• Yazılı görevler:
a) Aşağıdaki ifadelerin oruç kefaretiyle ilgili metne uyup uymadığını belirtin: (i) Oruçlu bir çocuk cinsel ilişkide bulunarak orucunu bozarsa kendisine kefaret gerekir. (ii) Seferdeyken oruca niyet edip sonra cinsel ilişkiyle orucunu bozan seferî kişiye kefaret gerekmez. (iii) Unutarak yiyip orucunun bozulduğunu zanneden, ardından kasıtlı olarak cinsel ilişkide bulunan kişinin orucunu kaza etmesi gerekmez. Her biri için evet ya da hayır yazın ve metinden belirleyici sözleri birebir alıntılayın.
b) Oruç kefaretinin şartlarını sıralayan metni, son cümlesinden sonra aynı üslupla sürdürün.

7. Oruçlu kişi, bu cinsel ilişkisi nedeniyle günahkâr olmuş olmalı­dır. Yani bu işi yapan oruçlu, mükellef ve akıllı biri olmalıdır. Ama bu işi yapan oruçlu bir çocuk ise, kendisine kefaret gerekmez. Yine bu cüm­leden olarak seferî bir kişi, seferdeyken oruca niyet edip oruçlu olarak sabahlar da sonra cinsel ilişkide bulunarak orucunu bozarsa, sefer ruhsatı nedeniyle kendisine kefaret gerekmez.

8. Oruç tutan, orucunun sahîh olduğuna inanmış olmalıdır. Mese­lâ oruçlu bir kişi unutarak bir şey yer de bu nedenle orucunun bozuldu­ğunu zanneder, bundan sonra da kasıtlı olarak cinsel ilişkide bulunursa, orucu bozulup kaza etmesi gerekse bile kendisine kefaret gerekmez.

• Gösterilen kayıtlar:
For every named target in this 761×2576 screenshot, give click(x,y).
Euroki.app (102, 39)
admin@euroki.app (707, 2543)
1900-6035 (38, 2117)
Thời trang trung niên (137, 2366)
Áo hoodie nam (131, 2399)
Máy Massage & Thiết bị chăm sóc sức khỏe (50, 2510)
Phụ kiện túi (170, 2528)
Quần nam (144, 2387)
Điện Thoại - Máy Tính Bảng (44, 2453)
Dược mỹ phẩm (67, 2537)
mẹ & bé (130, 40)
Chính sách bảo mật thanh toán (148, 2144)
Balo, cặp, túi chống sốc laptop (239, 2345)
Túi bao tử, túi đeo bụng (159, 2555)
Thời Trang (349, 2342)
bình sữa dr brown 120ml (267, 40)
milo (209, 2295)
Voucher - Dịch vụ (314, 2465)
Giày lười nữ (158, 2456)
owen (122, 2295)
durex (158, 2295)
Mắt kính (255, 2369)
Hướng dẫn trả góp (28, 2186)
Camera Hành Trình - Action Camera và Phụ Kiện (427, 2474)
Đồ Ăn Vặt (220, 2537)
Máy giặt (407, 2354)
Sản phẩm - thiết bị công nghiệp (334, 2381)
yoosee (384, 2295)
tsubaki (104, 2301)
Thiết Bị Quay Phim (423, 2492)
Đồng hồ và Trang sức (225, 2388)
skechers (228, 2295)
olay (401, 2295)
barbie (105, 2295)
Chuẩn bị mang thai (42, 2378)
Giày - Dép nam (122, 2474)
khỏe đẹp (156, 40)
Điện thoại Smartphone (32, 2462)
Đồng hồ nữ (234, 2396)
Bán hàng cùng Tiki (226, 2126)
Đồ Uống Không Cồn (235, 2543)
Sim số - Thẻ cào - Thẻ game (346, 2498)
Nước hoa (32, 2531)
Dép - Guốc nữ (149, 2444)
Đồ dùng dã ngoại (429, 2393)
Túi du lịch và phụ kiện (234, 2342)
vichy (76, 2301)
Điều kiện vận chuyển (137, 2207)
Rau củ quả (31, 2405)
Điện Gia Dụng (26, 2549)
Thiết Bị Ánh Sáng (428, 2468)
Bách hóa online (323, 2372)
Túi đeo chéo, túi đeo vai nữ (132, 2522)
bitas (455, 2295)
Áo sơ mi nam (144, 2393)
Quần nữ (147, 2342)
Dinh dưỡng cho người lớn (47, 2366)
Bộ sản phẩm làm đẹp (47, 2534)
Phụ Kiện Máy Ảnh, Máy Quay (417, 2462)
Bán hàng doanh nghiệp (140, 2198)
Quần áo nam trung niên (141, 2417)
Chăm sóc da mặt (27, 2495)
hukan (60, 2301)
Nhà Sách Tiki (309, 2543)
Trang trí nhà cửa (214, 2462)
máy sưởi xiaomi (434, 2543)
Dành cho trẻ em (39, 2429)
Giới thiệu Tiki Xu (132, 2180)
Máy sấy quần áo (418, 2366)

• Sıralı sonuçlar:
a)
(i) Hayır: "Ama bu işi yapan oruçlu bir çocuk ise, kendisine kefaret gerekmez."
(ii) Evet: "sefer ruhsatı nedeniyle kendisine kefaret gerekmez."
(iii) Hayır: "orucu bozulup kaza etmesi gerekse bile kendisine kefaret gerekmez."

b)
9. Cinsel ilişkiden sonra ve gün batınımdan önce oruçluya delilik isabet etmemiş olmalıdır. Bu süre içinde delilik isabet ederse kefaret ge­rekmez.

10. Bu ilişkiye oruçlu erkek önayak olmuş olmalıdır. Ama diyelim ki uyuyan erkeğin üstüne hanımı çıkar ve cinsel ilişkide bulunursa, erkeğe kefaret gerekmez. Ama kadını bu işe erkek teşvik etmişse, erkeğe kefaret vâcib olur.

11. Yanılmış olmamalıdır. Fecrin henüz doğmadığını veya güneşin battığım sanarak cinsel ilişkide bulunur da, sonra fecrin doğduğu veya güneşin henüz batmadığı açığa çıkarsa kendisine kefaret vâcib olmaz. Ama yine de bundan sonra oruçlu gibi yeme-içme ve cinsel ilişki gibi şeylerden uzak durması ve bu günü de kaza etmesi gerekir.

12. Cinsel ilişki en azından penisin sünnet yeri veya sünnet yeri kesik olan penisin geri kalan kısmından bu kadarı karşıdaki kişinin tenâsül organına girdirilmiş olmalıdır. Penisin bu kadarı girdirilmez veya be­lirtilen bu miktarın bir kısmı girdirilirse oruç bozulmaz. Bu durumda me-nî akarsa sadece kaza gerekir. Yine de orucunun geri kalan kısmında oruçlu gibi davranılmalıdır. Aksi takdirde günaha girilir.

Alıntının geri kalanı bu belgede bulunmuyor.